Early enteral feeding versus traditional feeding in neonatal congenital gastrointestinal malformation undergoing intestinal anastomosis: A randomized multicenter controlled trial of an Enhanced Recovery After Surgery (ERAS) component
1. Among neonates with congenital gastrointestinal malformations requiring surgery, early enteral feeding is safe and well-tolerated when compared with traditional postoperative nutrition strategies.
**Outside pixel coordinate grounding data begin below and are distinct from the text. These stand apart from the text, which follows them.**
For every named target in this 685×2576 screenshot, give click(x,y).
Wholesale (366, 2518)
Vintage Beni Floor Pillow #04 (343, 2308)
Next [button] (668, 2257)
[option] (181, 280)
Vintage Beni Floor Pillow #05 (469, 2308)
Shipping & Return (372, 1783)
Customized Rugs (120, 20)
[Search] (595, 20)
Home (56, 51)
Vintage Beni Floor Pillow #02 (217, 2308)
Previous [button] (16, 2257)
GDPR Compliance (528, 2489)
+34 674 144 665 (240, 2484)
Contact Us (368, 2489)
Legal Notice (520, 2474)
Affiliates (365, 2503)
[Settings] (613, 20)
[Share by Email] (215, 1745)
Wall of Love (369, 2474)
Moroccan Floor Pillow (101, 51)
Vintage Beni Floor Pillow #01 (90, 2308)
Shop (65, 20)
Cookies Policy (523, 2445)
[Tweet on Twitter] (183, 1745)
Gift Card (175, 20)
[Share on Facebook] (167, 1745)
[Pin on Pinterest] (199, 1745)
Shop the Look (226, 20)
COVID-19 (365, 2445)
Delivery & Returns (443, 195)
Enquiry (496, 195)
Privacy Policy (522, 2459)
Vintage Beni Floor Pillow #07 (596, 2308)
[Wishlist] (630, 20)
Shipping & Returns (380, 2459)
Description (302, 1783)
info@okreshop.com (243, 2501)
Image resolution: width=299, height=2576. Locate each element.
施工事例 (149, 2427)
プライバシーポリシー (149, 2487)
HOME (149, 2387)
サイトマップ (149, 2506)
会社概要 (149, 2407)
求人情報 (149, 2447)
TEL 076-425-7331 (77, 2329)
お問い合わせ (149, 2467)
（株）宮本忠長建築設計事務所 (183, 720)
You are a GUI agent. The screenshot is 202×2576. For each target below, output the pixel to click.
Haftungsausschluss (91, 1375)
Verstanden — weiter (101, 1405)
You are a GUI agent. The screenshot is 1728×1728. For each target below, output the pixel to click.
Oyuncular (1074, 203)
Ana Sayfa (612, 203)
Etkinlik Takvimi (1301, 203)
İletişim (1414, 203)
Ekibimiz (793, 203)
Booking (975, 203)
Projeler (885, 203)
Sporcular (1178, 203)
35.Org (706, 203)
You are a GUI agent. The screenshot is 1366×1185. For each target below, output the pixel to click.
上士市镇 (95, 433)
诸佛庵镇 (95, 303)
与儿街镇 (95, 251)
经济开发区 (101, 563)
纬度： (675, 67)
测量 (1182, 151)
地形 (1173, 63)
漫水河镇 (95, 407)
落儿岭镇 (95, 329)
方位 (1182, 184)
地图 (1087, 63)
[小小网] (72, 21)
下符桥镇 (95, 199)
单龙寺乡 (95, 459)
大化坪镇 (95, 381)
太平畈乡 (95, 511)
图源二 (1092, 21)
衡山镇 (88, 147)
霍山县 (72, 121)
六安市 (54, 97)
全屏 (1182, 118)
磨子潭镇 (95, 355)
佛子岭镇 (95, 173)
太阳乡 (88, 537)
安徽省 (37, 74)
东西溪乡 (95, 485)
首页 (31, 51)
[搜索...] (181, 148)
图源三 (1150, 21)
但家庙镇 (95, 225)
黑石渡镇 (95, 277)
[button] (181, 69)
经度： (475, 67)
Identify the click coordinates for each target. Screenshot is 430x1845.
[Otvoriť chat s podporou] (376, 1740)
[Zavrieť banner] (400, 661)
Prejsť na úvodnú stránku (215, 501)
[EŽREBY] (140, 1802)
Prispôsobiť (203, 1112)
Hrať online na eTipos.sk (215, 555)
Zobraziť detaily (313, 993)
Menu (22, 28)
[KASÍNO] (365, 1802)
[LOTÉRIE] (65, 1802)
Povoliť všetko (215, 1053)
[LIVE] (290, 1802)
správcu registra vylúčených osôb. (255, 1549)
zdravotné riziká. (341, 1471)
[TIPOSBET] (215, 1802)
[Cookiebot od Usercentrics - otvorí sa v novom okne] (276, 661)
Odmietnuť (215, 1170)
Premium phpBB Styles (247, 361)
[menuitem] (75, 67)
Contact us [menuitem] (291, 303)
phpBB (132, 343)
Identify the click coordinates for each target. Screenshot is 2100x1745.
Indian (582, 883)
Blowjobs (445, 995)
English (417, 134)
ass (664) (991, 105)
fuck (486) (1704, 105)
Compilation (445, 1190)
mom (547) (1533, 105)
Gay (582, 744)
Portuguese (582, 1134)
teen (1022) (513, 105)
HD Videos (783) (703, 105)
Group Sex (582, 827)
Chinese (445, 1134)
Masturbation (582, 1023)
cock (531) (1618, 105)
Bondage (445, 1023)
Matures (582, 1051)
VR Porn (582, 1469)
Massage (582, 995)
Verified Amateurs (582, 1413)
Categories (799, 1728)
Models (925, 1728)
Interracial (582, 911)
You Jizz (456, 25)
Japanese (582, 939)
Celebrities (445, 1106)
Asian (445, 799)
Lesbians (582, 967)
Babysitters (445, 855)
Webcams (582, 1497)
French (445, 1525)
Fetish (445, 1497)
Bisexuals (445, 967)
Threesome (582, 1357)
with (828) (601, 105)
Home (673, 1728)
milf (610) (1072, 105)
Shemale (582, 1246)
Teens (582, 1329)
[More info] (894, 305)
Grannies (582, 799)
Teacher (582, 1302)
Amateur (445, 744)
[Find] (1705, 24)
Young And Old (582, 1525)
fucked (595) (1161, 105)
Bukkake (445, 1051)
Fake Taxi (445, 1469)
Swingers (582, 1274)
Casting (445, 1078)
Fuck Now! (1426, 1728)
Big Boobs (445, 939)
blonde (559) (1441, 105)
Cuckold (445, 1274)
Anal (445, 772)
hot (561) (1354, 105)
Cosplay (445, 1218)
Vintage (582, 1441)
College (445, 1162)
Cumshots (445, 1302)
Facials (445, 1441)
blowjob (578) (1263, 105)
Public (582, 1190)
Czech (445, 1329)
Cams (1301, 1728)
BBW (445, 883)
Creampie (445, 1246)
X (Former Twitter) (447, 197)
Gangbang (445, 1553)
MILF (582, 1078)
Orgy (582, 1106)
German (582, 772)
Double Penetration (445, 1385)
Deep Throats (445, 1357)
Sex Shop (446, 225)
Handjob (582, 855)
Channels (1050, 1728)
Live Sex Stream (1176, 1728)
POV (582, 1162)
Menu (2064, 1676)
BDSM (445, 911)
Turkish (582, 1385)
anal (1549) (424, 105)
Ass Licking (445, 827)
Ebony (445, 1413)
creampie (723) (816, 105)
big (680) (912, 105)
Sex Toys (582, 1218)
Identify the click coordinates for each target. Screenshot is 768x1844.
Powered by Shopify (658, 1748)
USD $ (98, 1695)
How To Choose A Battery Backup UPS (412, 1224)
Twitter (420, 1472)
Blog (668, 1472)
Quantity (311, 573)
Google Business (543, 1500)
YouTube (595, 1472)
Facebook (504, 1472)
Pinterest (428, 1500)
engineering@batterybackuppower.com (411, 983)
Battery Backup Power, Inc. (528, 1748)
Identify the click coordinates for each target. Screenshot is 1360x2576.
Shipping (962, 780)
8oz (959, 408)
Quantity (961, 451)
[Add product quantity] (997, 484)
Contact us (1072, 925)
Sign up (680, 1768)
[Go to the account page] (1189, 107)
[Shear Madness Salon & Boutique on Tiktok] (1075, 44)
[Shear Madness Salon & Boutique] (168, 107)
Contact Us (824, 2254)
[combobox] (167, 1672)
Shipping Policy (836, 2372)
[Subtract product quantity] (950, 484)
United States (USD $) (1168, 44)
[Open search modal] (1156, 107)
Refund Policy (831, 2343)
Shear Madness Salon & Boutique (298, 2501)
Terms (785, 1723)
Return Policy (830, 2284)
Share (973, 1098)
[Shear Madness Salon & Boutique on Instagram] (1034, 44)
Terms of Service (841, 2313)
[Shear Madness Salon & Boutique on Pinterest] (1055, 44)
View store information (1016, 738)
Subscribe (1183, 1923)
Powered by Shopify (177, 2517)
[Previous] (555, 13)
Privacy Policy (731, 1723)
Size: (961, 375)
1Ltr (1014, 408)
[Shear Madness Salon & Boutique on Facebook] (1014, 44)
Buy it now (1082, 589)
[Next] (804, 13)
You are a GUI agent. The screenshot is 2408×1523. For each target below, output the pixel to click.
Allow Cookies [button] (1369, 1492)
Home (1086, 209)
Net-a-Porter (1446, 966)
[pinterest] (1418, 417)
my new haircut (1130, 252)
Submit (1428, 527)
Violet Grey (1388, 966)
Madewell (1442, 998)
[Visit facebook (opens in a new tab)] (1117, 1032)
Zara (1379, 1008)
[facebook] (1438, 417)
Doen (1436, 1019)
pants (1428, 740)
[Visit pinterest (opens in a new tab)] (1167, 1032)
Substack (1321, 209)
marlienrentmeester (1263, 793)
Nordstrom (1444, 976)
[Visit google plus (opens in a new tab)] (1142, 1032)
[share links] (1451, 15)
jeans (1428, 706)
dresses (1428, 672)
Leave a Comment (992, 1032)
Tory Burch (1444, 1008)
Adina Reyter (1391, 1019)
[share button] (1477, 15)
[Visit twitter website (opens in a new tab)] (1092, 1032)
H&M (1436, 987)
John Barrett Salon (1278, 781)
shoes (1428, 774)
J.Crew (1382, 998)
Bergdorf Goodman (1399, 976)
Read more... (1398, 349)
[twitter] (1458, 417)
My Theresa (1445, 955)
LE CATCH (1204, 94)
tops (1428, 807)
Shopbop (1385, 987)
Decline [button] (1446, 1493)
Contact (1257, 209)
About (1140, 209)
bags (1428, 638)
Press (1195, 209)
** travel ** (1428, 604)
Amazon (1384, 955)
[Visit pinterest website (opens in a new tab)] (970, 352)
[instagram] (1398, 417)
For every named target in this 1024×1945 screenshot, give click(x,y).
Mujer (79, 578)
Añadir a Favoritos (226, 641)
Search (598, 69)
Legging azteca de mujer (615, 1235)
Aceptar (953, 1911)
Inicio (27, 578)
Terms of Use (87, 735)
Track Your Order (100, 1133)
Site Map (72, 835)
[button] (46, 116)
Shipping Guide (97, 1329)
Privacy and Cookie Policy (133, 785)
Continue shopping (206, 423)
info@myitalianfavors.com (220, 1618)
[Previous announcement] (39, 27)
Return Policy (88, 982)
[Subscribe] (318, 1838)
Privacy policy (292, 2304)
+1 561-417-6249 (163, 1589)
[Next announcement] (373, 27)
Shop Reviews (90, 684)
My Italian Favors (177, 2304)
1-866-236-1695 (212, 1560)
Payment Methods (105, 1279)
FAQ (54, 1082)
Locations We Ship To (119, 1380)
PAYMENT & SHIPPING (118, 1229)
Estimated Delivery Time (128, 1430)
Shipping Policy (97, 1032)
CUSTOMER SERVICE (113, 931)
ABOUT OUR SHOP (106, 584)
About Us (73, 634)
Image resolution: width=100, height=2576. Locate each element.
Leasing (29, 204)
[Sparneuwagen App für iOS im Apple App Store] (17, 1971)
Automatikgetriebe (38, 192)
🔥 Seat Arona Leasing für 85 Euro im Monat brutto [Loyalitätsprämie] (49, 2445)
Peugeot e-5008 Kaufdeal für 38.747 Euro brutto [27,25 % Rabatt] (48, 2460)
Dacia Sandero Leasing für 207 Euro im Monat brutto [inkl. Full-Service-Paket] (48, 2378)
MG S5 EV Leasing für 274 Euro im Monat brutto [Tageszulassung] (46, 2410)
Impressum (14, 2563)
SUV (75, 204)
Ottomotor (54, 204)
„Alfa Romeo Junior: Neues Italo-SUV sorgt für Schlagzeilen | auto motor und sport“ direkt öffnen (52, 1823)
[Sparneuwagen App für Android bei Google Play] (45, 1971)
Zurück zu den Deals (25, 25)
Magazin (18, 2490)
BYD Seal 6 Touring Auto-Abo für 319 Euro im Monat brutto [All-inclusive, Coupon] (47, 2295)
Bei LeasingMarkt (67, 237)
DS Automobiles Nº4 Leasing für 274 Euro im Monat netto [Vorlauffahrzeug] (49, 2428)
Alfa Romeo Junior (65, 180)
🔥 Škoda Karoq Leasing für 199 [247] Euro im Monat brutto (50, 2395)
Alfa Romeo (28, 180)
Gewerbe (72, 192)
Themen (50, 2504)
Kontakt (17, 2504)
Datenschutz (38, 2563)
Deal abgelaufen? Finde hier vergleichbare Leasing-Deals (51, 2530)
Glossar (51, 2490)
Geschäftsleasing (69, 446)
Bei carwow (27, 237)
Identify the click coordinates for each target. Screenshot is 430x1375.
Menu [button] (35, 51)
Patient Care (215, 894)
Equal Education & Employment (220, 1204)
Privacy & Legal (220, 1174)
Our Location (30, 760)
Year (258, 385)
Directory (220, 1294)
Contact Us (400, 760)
Evidence Level Rating: 1 (Excellent)
Congenital gastrointestinal malformations – such as duodenal obstruction, jejunoileal atresia, and meconium ileus – among neonates are often treated with primary intestinal anastomosis. Historically, patients undergoing such surgeries were kept NPO for an extended period of time following the operation; however, there has been a transition in recent years towards early enteral feeding (EEN), which has been shown to reduce not only postoperative morbidity and mortality but also length of stay in adults undergoing gastrointestinal surgery. This study is a randomized clinical trial evaluating the safety and efficacy of EEN among neonates with congenital gastrointestinal malformations undergoing intestinal anastomosis. The primary outcomes were time to full feeds and length of postoperative stay (LOPS). 78 infants were randomized to the EEN cohort – in which enteral feeds were started within 48 hours via nasogastric tube (NGT) before transitioning to oral feeds upon resolution of bilious gastric residual or drainage – and 78 infants to the control cohort – in which neonates remained NPO with decompressive NGT until resolution of bilious gastric residual or drainage before starting oral feeds. The most common malformation was jejunoileal atresia, followed by duodenal atresia and annular pancreas. In the EEN cohort, the mean time to full feeds and LOPS were 15.0 (9.8 to 22.8) and 17.6 (12.0 to 29.8) days, respectively, which did not differ significantly (p > 0.05) from the control cohorts, where the mean time to full feeds and LOPS were 18.0 (12.0 to 24.0) and 20.0 (15.0 to 30.3) days, respectively. Furthermore, there was no difference between the two cohorts with respect to anastomotic leakage, peritonitis, gastrointestinal hemorrhage, necrotizing enterocolitis, or sepsis. EEN was well-tolerated, with no significant difference in the incidence of abdominal distention, repeated vomiting, repeated decompressive NGT, or repeated NPO. In all, this study demonstrated that among neonates with congenital gastrointestinal malformations requiring surgery, EEN is safe and well-tolerated.